2. On the merits, this case presents the question whether an OIG investigator is a "representative of the agency" for purposes of the Weingarten rule, 5 U.S.C. 7114(a)(2)(B). That issue is before this Court in NASA v. FLRA, No. 98-369. As we have argued in that case, the better reading of the Weingarten provision in the FSLMRS, in conjunction with the Inspector General Act, is that an OIG investigator is not a representative of the agency for that purpose. Since the Court's resolution of NASA v. FLRA will likely be dispositive of the merits issue in this case, the petition should be held for NASA on that issue and disposed of in light of the decision in that case.
CONCLUSION
The petition for writ of certiorari should be denied as to the first issue.

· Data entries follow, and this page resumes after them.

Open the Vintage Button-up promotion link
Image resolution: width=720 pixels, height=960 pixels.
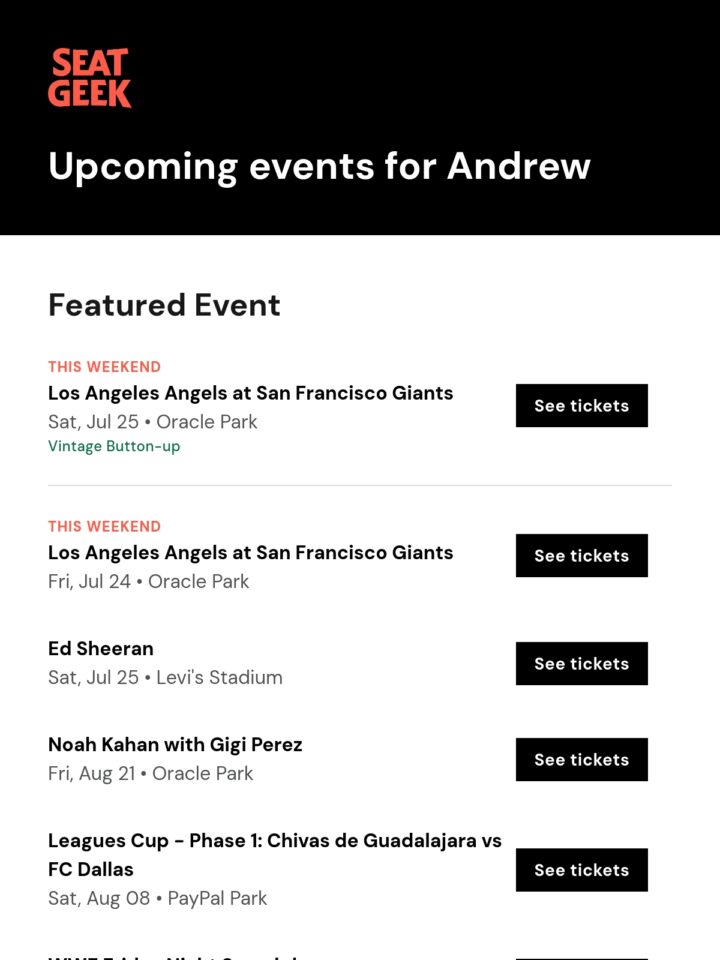[114, 446]
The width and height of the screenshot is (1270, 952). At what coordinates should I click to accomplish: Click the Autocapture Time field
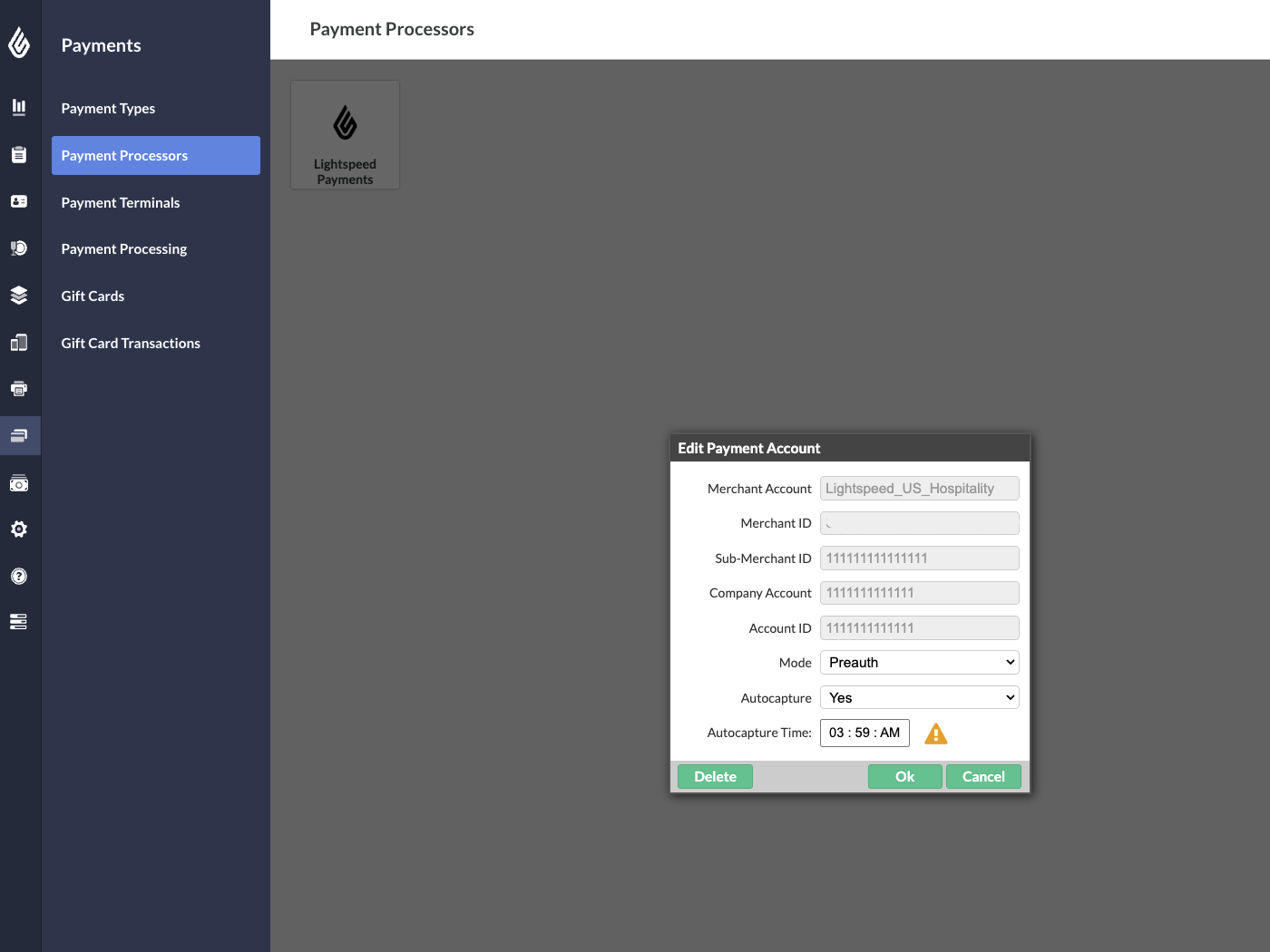865,733
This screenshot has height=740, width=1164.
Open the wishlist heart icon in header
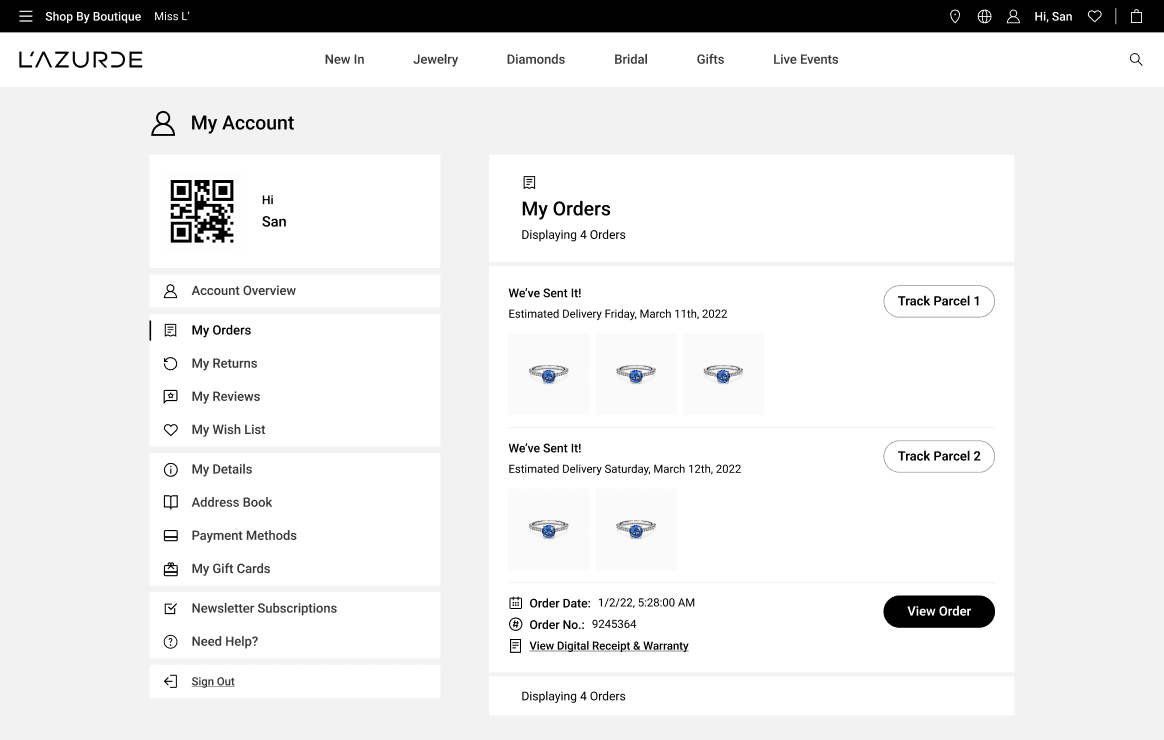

As to the second issue, the petition should be held pending this Court's decision in NASA v. FLRA, No. 98-369, and disposed of as appropriate in light of the resolution of that case.
Respectfully submitted.
SETH P. WAXMAN
Solicitor General
FRANK W. HUNGER
Assistant Attorney General
WILLIAM KANTER
WILLIAM G. COLE
Attorneys
NOVEMBER 1998
1 Nor has the Authority subsequently suggested any mechanism to reconsider its conclusion in this case. Instead, as the court noted, "the FLRA's petition for rehearing has fully informed [the court] of its views on the merits." Pet. App. 11a n.6.
2 A similar issue, whether an agency headquarters commits an unfair labor practice by failing to require the OIG to comply with the Weingarten rule, is now before this Court in NASA v. FLRA, No. 98-369.